Depending on the further use, the one or the other solution is better suited. The above code delivers:

(1) Brute force solutions:
[(0, 4), (0, 7), (1, 0), (3, 2), (3, 9), (5, 1), (5, 10), (6, 1), (6, 10), (8, 2), (8, 9), (10, 0)]

(2) Let C be the folowing algebraic curve:
Affine Plane Curve over Finite Field of size 11 defined by x^2 - 2*y^2 - 1
Its rational points are as follows:
[(0, 4), (0, 7), (1, 0), (3, 2), (3, 9), (5, 1), (5, 10), (6, 1), (6, 10), (8, 2), (8, 9), (10, 0)]

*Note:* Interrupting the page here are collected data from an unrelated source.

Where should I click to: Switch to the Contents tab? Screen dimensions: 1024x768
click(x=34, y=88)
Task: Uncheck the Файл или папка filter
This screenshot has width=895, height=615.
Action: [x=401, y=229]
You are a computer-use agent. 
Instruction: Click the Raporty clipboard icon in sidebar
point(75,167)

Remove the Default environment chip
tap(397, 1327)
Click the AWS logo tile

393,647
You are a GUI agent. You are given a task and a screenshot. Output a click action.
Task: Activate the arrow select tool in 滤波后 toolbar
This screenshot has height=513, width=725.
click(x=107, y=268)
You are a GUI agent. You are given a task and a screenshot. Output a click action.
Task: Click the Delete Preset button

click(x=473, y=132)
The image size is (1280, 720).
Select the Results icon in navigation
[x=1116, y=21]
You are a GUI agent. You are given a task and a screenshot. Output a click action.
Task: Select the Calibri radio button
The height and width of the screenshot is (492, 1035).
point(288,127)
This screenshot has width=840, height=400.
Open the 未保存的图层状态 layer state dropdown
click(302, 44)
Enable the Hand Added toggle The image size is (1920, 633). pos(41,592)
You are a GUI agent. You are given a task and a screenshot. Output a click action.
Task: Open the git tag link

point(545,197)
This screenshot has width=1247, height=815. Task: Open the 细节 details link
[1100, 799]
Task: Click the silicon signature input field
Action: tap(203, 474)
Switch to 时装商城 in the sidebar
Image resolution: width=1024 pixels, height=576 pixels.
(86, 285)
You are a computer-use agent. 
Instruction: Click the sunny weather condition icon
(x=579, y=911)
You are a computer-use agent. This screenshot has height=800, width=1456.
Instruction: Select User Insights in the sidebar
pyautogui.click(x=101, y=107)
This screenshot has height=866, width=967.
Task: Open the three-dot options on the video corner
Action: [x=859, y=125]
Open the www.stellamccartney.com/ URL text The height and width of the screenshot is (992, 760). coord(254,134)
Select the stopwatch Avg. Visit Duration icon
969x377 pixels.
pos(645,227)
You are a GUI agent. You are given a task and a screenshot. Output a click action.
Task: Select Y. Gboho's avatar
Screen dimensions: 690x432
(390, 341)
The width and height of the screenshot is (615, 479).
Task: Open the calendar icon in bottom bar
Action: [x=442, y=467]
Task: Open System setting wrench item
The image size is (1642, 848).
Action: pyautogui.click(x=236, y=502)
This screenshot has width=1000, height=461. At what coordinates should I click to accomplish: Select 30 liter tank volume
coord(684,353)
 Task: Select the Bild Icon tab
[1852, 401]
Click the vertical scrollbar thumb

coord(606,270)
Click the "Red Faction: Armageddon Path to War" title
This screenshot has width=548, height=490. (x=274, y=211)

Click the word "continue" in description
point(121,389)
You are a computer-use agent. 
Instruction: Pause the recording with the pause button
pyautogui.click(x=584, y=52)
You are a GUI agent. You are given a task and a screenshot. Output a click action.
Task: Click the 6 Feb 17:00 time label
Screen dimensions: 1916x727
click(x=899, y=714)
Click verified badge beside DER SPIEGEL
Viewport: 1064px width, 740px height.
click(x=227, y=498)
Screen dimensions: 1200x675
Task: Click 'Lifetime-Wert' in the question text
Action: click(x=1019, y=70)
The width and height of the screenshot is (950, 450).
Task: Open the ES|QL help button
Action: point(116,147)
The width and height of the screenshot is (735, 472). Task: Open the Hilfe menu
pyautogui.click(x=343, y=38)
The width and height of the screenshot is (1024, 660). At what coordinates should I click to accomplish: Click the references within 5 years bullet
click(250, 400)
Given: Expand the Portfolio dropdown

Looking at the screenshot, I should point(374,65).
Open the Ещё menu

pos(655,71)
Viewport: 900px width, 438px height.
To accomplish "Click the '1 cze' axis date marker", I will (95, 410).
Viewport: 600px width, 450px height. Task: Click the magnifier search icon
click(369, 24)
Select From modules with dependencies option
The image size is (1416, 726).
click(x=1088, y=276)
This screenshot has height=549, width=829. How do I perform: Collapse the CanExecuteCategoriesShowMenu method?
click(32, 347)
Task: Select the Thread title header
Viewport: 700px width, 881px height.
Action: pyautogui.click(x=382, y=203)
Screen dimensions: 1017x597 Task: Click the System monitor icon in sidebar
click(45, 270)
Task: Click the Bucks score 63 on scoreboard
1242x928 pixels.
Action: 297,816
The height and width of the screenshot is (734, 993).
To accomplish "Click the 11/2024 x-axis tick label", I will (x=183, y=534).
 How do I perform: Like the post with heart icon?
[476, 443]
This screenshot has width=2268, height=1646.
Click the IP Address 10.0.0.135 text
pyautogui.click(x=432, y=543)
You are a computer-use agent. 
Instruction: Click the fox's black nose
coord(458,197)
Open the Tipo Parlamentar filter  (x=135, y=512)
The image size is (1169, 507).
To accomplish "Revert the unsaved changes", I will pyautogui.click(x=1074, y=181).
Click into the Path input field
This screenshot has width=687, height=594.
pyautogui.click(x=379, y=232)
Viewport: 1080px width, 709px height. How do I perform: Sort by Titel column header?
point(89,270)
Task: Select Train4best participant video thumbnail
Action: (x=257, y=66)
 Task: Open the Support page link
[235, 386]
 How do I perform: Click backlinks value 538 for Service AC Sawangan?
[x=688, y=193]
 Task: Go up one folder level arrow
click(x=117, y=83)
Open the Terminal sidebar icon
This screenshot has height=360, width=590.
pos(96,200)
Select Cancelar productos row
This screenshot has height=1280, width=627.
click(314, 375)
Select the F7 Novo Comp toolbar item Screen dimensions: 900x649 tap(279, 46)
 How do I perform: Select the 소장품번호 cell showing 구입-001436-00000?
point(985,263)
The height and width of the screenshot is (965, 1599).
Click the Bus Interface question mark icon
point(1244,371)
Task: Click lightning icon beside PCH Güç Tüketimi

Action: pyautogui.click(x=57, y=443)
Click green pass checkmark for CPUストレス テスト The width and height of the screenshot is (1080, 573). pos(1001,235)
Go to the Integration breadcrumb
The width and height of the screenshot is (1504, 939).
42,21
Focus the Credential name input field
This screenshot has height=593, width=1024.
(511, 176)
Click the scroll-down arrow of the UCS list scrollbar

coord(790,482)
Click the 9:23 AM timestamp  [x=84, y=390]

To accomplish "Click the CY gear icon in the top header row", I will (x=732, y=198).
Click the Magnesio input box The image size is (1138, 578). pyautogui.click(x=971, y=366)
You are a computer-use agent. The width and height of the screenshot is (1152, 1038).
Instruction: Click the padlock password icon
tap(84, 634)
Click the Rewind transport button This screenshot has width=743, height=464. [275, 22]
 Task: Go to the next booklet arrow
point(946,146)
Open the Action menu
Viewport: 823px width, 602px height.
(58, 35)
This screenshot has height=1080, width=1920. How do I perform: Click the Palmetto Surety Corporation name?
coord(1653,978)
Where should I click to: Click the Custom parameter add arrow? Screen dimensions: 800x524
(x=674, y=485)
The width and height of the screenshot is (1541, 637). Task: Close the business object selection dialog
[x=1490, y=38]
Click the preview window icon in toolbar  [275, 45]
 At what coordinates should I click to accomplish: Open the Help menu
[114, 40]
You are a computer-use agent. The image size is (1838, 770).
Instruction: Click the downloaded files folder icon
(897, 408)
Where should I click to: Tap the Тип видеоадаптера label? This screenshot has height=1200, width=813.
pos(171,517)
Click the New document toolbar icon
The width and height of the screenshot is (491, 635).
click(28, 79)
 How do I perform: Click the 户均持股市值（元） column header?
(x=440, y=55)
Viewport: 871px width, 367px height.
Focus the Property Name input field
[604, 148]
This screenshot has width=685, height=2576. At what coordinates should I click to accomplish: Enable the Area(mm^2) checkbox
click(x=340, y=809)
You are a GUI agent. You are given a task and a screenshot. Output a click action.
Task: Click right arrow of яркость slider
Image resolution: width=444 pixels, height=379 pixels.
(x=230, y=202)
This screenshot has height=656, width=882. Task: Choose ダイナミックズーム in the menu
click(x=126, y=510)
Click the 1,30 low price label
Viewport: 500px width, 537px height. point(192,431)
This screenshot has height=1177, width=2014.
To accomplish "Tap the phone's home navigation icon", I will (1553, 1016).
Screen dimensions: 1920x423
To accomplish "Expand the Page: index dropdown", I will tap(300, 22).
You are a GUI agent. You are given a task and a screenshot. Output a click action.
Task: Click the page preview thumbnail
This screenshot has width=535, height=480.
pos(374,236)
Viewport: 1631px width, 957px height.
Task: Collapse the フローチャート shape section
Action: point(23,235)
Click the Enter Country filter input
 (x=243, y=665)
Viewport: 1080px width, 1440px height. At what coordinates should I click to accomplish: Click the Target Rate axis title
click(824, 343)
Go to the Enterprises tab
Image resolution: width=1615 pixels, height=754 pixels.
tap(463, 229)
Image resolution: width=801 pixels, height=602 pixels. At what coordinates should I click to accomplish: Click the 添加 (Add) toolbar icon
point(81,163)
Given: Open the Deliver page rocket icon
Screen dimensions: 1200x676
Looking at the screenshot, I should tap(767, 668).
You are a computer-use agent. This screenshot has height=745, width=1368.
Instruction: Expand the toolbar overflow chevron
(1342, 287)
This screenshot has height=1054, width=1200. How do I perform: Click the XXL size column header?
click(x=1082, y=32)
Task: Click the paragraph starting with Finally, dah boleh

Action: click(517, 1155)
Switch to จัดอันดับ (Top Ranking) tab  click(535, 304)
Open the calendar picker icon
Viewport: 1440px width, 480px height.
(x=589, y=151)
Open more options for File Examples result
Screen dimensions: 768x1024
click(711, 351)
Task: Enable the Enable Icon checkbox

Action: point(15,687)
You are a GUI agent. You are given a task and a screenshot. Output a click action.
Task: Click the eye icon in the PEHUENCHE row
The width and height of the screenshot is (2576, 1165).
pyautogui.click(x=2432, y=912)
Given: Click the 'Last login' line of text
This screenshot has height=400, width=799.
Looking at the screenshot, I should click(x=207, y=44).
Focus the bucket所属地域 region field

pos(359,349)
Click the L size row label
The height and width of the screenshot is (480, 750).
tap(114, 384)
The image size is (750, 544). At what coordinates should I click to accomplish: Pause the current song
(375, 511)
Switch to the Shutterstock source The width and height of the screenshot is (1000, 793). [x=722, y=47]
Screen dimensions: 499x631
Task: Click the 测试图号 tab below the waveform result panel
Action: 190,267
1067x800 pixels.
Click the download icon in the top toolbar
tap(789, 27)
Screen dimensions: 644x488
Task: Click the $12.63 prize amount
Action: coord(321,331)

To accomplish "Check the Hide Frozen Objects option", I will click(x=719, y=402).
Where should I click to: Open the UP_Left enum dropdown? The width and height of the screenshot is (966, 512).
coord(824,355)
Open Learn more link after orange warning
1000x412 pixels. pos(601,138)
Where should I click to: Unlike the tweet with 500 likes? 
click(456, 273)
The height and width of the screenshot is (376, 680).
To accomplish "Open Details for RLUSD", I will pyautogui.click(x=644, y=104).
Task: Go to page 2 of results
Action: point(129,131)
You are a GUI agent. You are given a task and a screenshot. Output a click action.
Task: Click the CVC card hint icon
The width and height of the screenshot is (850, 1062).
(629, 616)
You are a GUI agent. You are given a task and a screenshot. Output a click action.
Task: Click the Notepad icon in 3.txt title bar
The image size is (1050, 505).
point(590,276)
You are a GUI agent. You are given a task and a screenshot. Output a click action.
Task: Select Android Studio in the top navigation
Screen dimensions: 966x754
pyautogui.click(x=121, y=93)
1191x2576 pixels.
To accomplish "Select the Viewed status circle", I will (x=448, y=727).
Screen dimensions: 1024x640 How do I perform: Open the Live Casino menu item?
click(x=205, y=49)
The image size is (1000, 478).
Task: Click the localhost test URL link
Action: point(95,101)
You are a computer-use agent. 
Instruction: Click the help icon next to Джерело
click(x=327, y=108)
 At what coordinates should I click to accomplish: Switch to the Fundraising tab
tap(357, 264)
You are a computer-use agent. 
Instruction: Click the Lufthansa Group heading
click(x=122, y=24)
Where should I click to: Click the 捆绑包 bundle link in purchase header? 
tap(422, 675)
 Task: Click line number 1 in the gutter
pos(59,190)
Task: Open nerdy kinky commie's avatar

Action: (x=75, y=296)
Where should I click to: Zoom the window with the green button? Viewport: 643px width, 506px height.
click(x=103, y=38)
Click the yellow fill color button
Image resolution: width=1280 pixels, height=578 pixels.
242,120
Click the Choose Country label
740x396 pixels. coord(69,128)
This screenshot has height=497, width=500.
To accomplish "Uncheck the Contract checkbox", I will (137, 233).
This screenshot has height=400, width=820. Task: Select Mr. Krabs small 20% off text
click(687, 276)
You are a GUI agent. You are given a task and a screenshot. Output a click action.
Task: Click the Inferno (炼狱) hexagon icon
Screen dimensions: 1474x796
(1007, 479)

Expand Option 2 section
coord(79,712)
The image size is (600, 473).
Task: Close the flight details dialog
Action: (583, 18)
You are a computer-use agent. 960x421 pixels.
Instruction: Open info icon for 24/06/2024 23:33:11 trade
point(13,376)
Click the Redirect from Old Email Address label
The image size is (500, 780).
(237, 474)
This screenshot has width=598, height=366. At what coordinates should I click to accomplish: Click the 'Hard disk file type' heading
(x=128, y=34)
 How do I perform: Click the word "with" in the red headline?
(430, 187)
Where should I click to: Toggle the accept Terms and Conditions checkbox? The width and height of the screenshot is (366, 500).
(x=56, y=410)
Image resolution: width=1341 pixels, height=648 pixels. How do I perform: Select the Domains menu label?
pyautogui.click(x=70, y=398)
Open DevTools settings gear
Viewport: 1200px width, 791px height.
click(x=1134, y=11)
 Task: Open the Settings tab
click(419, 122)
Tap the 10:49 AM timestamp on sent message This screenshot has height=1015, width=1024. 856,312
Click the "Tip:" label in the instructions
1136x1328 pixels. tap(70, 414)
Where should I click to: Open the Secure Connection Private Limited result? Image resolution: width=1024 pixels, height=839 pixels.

(3) Let K be the folowing field:
Finite Field in a of size 11^2
Its points of norm one are as follows:
[9*a + 3, 10*a + 6, 7*a, 10*a + 5, 9*a + 8, 10, 2*a + 8, a + 5, 4*a, a + 6, 2*a + 3, 1]


(Output was slightly touched.) The last case offers also the multiplication.

Note: To get the components of an element in U, one can lift it to S, then take the coefficients, for instance:

sage: u = 3+2*a
sage: u in U
True
sage: S(u)
2*W + 3
sage: S(u).coefficients( sparse=False )
[3, 2]
sage: S(7*a).coefficients( sparse=False )
[0, 7]
sage: S(7*a).coefficients()
[7]
sage: S(1).coefficients( sparse=False )
[1]


Note that for $\pm1$ there is only one coefficient...

Observation: Working in $K$, we can find a multiplicative generator for the (abstract group $U$ of) $F$-rational point of the algebraic group, for instance:

sage: for u in U:
....:     if u.multiplicative_order() == len(U):
....:         print u

9*a + 3
9*a + 8
2*a + 8
2*a + 3
sage: len(U)
12
sage: euler_phi(len(U))
4
sage: set( [ (3+2*a)^k for k in range(12) ] ) == set(U)
True


So $3+2a=3+2\sqrt[F]D$ generates $U$.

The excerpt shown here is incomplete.